De suggestie van Vroege vindt steun in onderzoek van kennisorganisatie SWOV waaruit blijkt dat schuiven met venstertijden effectief kan zijn om ongevallen te voorkomen. Ook Ploos van Amstel is voorstander van verruiming. “Weer: wees slimmer. De gemeente weet tot op straatniveau wanneer het waar druk is, zorg dat er dán een vrachtwagenverbod geldt. Maak een plan van aanpak voor de bokito’s, de grote jongens. Dat is niet zo ingewikkeld hoor. Overigens zijn niet alleen vrachtwagens gevaarlijk, voor bestelauto’s geldt hetzelfde: de gemiddelde bestelauto heeft vier ongelukken per jaar. Grote auto’s moeten buurten mijden tussen acht en tien.”
Geert van Ham van Werkgroep Blackspots ziet er ook wel wat in. “Als je naar infrastructuur kijkt, dan valt er niet zo heel veel meer te winnen. Het mijden van de ochtendspits zou best nog wel eens een goede maatregel kunnen zijn.”
Lessen uit Londen?
Er moest iets gebeuren: het aantal doden in het Londense verkeer viel voor een buitensporig deel bij ongelukken waarbij zwaar verkeer was betrokken.
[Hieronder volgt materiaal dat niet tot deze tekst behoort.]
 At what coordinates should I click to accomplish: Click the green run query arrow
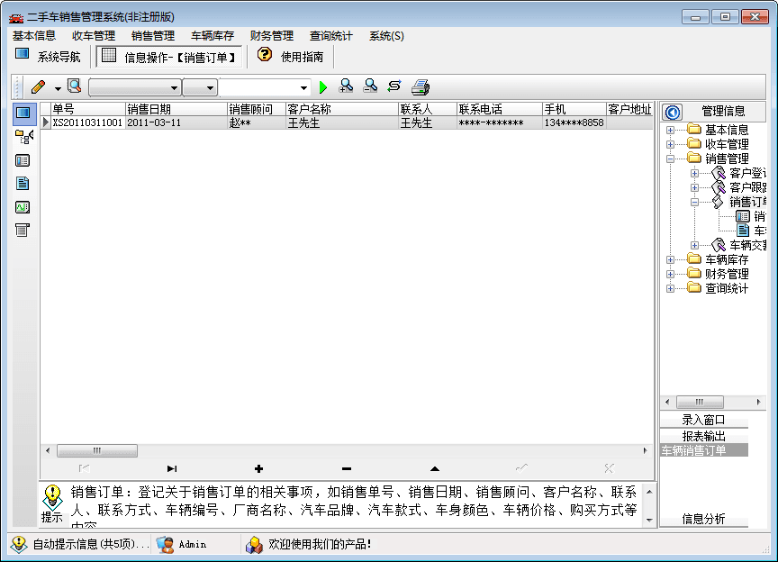324,87

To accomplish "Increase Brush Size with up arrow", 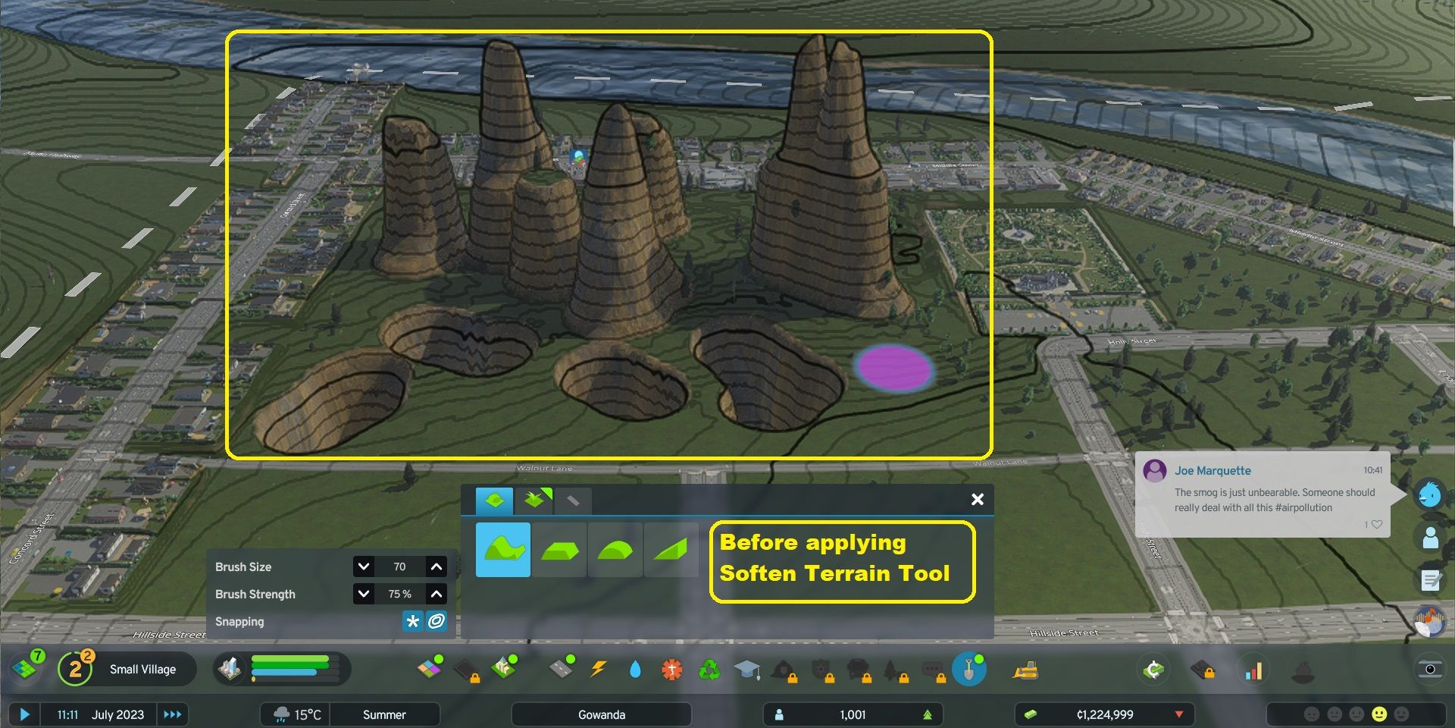I will [437, 566].
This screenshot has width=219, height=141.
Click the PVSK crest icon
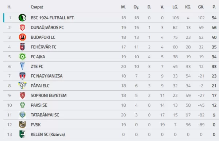[22, 125]
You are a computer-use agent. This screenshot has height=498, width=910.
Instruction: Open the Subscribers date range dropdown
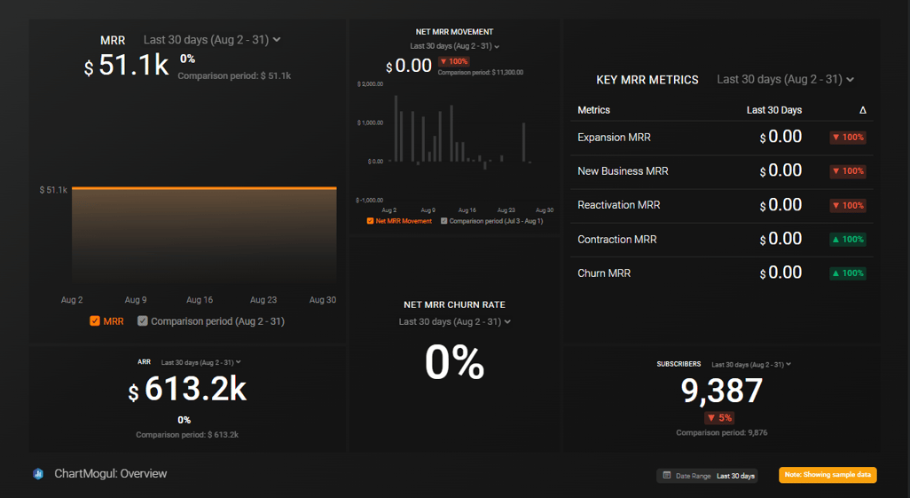pos(750,365)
Dat zegt Will Norman, de ‘Walking and Cycling Commissioner’ voor de burgemeester van Londen. “Zwaar vrachtverkeer is bij ons verantwoordelijk voor 4 procent van de verkeerskilometers, maar voor een kwart van de dodelijke verkeersslachtoffers. Ruim meer dan honderd verkeersdoden per jaar, dat is absurd.”
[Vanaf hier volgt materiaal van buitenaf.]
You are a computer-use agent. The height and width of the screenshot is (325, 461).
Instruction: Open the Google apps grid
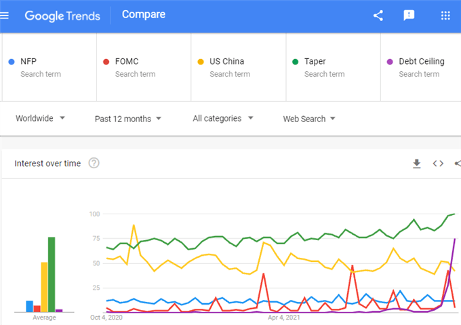click(x=445, y=16)
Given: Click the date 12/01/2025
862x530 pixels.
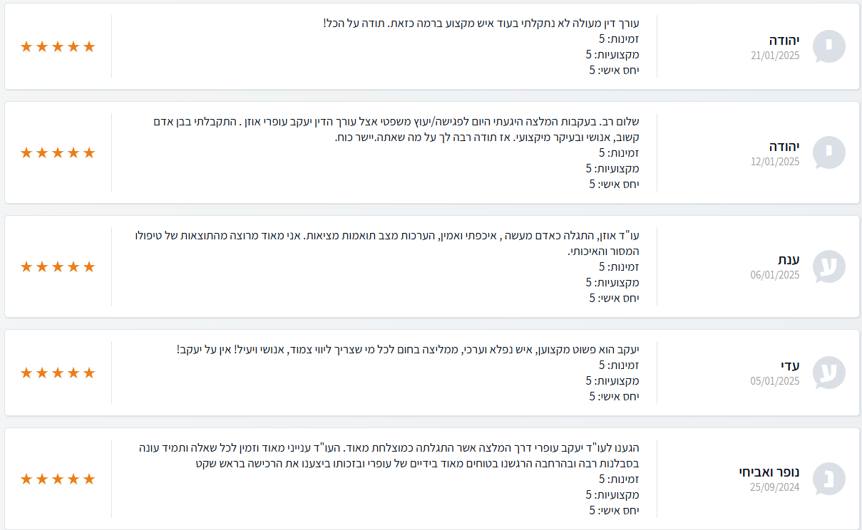Looking at the screenshot, I should coord(775,161).
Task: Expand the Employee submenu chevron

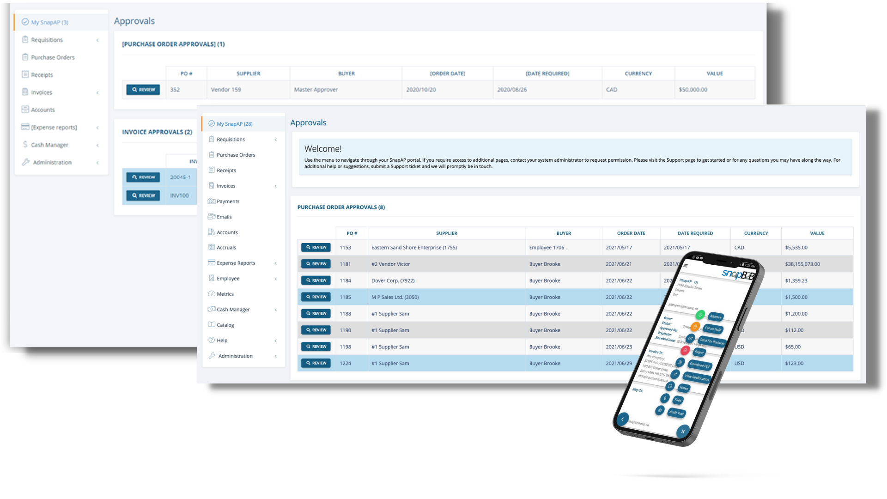Action: point(276,279)
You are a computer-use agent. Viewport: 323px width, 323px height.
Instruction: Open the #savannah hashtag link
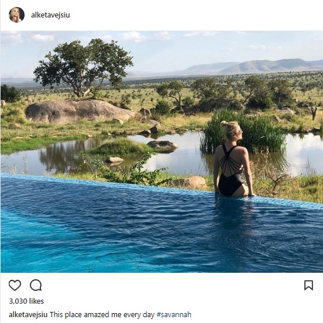(x=174, y=315)
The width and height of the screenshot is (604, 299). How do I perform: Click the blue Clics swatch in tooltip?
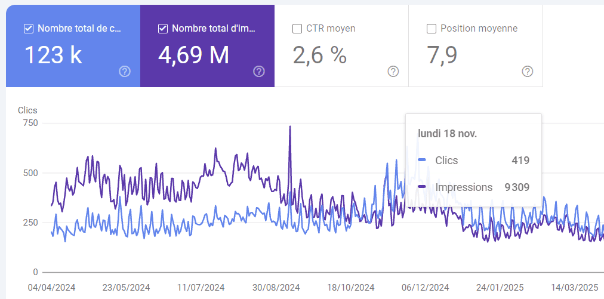(x=423, y=160)
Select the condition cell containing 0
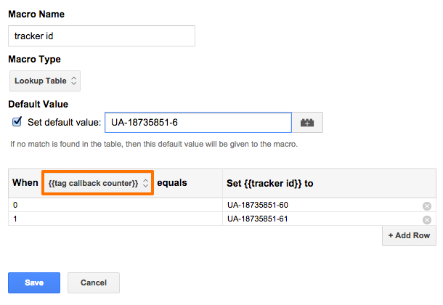The height and width of the screenshot is (305, 443). coord(115,206)
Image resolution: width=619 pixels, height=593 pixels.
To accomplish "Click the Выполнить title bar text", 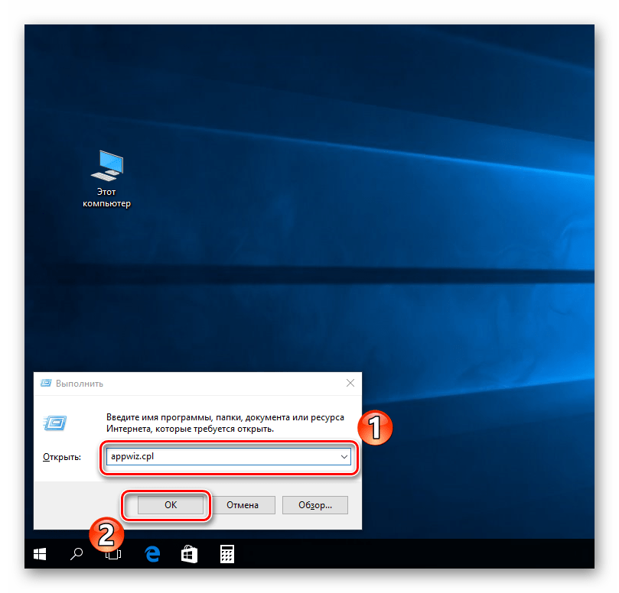I will (79, 384).
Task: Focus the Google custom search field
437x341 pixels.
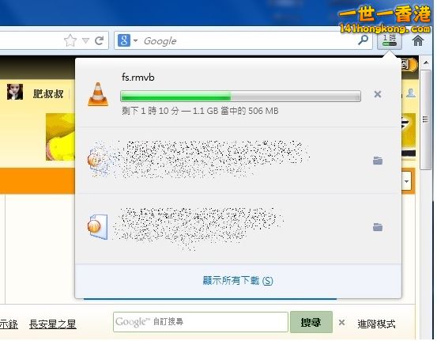Action: (x=201, y=322)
Dus werd in maart dit jaar de Direct Vision Standard (DVS) ingevoerd. Volgens Norman het strengste beleid ten aanzien van zwaar vrachtverkeer in Europa. DVS draait om uitrusting waarmee vrachtwagenchauffeurs rechtstreeks kunnen zien wat er rond hun voertuig gebeurt. De juiste maatregelen voorkomen dat fietsers en voetgangers in de gevreesde blinde hoek van de vrachtwagen ‘verdwijnen’. De standaard beschrijft onder meer spiegels, waarschuwingsstickers, sensoren, hoorbare manoeuvreerwaarschuwing en een camerasysteem aan de zijkant van de wagen. Voor vrachtwagens die niet aan de eisen voldoen dreigt een boete van 550 pond.
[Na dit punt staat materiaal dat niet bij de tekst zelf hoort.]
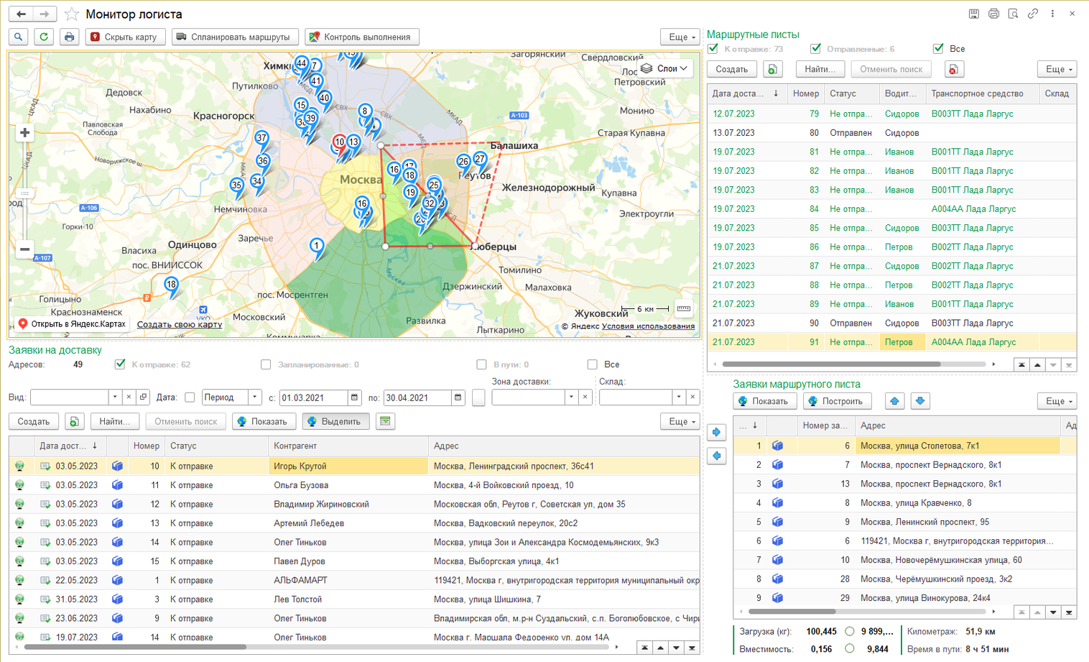Viewport: 1089px width, 662px height.
Task: Click the printer icon beside Скрыть карту
Action: coord(69,37)
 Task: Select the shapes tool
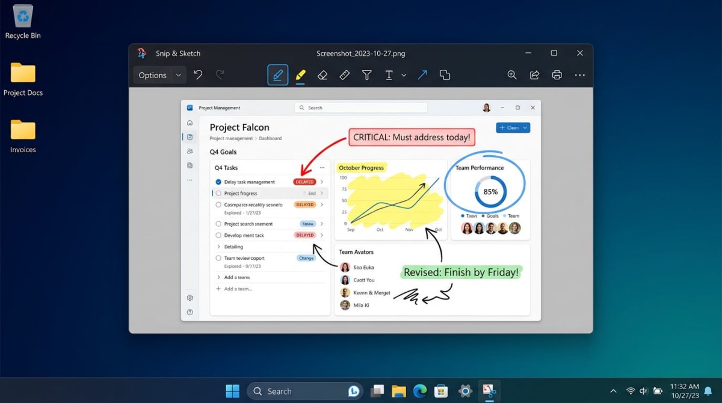(x=445, y=75)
Volgens Norman is het manoeuvreren met een grote vrachtwagen door Londen zonder voldoende zicht (‘met op veel plekken nog een bijna middeleeuws stratenplan’) alsof je met je ogen dicht een ingewikkelde route moet rijden. “Dat zal in Amsterdam niet veel anders zijn. Het levert jaarlijks vele doden op en dat moet stoppen. Vandaar dat we dit nu invoeren, vóór Brits landelijk beleid uit. We kunnen niet langer wachten. Het is nog te vroeg om te zeggen dat het aantal slachtoffers afneemt, het is lastig vergelijken door de coronacrisis, maar we merken dat er vanuit transportbedrijven al is voorgesorteerd op modernisering van het wagenpark. Het helpt om duidelijk te zijn.”
Een dergelijk streng vergunningssysteem geldt nog niet in Nederland, of in Amsterdam. Wel moet elke vrachtwagen een dodehoekspiegel hebben. D66-raadslid Jan-Bert Vroege volgt de Londense ontwikkelingen met aandacht. “Ik zet me in om dergelijk systeem ook in Amsterdam te krijgen.”